Task objective: Retype each of the following rows word for word, without changing any character, spacing, or line break.

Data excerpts
......

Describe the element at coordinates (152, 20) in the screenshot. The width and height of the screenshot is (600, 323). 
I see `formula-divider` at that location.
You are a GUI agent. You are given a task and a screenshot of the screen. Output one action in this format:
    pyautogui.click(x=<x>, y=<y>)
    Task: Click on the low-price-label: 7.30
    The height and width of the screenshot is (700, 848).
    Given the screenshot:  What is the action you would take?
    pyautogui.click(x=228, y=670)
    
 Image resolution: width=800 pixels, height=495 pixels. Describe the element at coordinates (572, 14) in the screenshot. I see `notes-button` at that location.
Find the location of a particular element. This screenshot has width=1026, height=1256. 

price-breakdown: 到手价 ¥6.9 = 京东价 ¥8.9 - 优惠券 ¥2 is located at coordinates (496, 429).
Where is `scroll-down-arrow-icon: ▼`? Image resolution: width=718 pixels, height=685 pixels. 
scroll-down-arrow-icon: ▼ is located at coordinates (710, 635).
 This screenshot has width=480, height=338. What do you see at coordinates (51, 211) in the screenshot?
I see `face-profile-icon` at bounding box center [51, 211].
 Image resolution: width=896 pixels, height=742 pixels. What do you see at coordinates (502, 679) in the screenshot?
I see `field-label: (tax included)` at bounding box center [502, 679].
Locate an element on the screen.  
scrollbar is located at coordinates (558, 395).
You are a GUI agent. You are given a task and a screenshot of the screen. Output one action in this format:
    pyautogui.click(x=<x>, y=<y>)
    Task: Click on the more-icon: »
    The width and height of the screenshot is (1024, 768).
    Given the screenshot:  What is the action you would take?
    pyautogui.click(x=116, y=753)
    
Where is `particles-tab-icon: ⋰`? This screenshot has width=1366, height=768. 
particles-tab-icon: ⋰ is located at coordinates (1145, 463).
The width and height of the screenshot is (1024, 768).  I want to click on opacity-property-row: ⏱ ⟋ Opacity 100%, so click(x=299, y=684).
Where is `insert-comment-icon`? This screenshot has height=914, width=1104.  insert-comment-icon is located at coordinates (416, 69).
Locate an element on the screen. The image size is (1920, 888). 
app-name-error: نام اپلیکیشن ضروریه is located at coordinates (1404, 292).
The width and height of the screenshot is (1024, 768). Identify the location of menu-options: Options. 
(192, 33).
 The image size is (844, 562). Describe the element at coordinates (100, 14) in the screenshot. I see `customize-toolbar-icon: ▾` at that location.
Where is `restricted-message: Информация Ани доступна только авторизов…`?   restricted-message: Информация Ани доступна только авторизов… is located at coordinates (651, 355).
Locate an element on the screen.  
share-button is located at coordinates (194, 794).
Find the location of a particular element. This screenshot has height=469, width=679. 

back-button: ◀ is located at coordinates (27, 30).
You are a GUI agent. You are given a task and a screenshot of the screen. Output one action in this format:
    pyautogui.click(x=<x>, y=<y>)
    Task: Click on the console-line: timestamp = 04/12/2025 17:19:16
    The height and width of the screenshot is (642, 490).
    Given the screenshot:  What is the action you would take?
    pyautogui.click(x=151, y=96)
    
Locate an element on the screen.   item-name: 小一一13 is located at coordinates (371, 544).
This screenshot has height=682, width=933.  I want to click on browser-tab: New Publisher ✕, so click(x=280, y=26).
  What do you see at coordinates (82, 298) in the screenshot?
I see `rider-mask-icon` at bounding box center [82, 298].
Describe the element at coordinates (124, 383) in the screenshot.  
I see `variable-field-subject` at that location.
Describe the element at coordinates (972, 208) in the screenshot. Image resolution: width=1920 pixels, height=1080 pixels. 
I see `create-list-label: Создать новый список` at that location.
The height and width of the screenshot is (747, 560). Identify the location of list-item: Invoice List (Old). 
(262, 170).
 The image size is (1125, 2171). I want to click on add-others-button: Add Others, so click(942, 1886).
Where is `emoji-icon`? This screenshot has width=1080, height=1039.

......

Problem solution:
Describe the element at coordinates (152, 20) in the screenshot. The width and height of the screenshot is (600, 323). 
I see `formula-divider` at that location.
You are a GUI agent. You are given a task and a screenshot of the screen. Output one action in this format:
    pyautogui.click(x=<x>, y=<y>)
    Task: Click on the low-price-label: 7.30
    The height and width of the screenshot is (700, 848).
    Given the screenshot:  What is the action you would take?
    pyautogui.click(x=228, y=670)
    
 Image resolution: width=800 pixels, height=495 pixels. Describe the element at coordinates (572, 14) in the screenshot. I see `notes-button` at that location.
Find the location of a particular element. This screenshot has width=1026, height=1256. 

price-breakdown: 到手价 ¥6.9 = 京东价 ¥8.9 - 优惠券 ¥2 is located at coordinates (496, 429).
Where is `scroll-down-arrow-icon: ▼`? Image resolution: width=718 pixels, height=685 pixels. 
scroll-down-arrow-icon: ▼ is located at coordinates (710, 635).
 This screenshot has width=480, height=338. What do you see at coordinates (51, 211) in the screenshot?
I see `face-profile-icon` at bounding box center [51, 211].
 Image resolution: width=896 pixels, height=742 pixels. What do you see at coordinates (502, 679) in the screenshot?
I see `field-label: (tax included)` at bounding box center [502, 679].
Locate an element on the screen.  
scrollbar is located at coordinates (558, 395).
You are a GUI agent. You are given a task and a screenshot of the screen. Output one action in this format:
    pyautogui.click(x=<x>, y=<y>)
    Task: Click on the more-icon: »
    The width and height of the screenshot is (1024, 768).
    Given the screenshot:  What is the action you would take?
    pyautogui.click(x=116, y=753)
    
Where is `particles-tab-icon: ⋰`? This screenshot has width=1366, height=768. 
particles-tab-icon: ⋰ is located at coordinates (1145, 463).
The width and height of the screenshot is (1024, 768).  I want to click on opacity-property-row: ⏱ ⟋ Opacity 100%, so click(x=299, y=684).
Where is `insert-comment-icon`? This screenshot has height=914, width=1104.  insert-comment-icon is located at coordinates (416, 69).
Locate an element on the screen. The image size is (1920, 888). 
app-name-error: نام اپلیکیشن ضروریه is located at coordinates (1404, 292).
The width and height of the screenshot is (1024, 768). Identify the location of menu-options: Options. 
(192, 33).
 The image size is (844, 562). Describe the element at coordinates (100, 14) in the screenshot. I see `customize-toolbar-icon: ▾` at that location.
Where is `restricted-message: Информация Ани доступна только авторизов…`?   restricted-message: Информация Ани доступна только авторизов… is located at coordinates (651, 355).
Locate an element on the screen.  
share-button is located at coordinates (194, 794).
Find the location of a particular element. This screenshot has height=469, width=679. 

back-button: ◀ is located at coordinates (27, 30).
You are a GUI agent. You are given a task and a screenshot of the screen. Output one action in this format:
    pyautogui.click(x=<x>, y=<y>)
    Task: Click on the console-line: timestamp = 04/12/2025 17:19:16
    The height and width of the screenshot is (642, 490).
    Given the screenshot:  What is the action you would take?
    pyautogui.click(x=151, y=96)
    
Locate an element on the screen.   item-name: 小一一13 is located at coordinates (371, 544).
This screenshot has height=682, width=933.  I want to click on browser-tab: New Publisher ✕, so click(x=280, y=26).
  What do you see at coordinates (82, 298) in the screenshot?
I see `rider-mask-icon` at bounding box center [82, 298].
Describe the element at coordinates (124, 383) in the screenshot.  
I see `variable-field-subject` at that location.
Describe the element at coordinates (972, 208) in the screenshot. Image resolution: width=1920 pixels, height=1080 pixels. 
I see `create-list-label: Создать новый список` at that location.
The height and width of the screenshot is (747, 560). Identify the location of list-item: Invoice List (Old). 
(262, 170).
 The image size is (1125, 2171). I want to click on add-others-button: Add Others, so click(942, 1886).
Where is `emoji-icon`? This screenshot has width=1080, height=1039.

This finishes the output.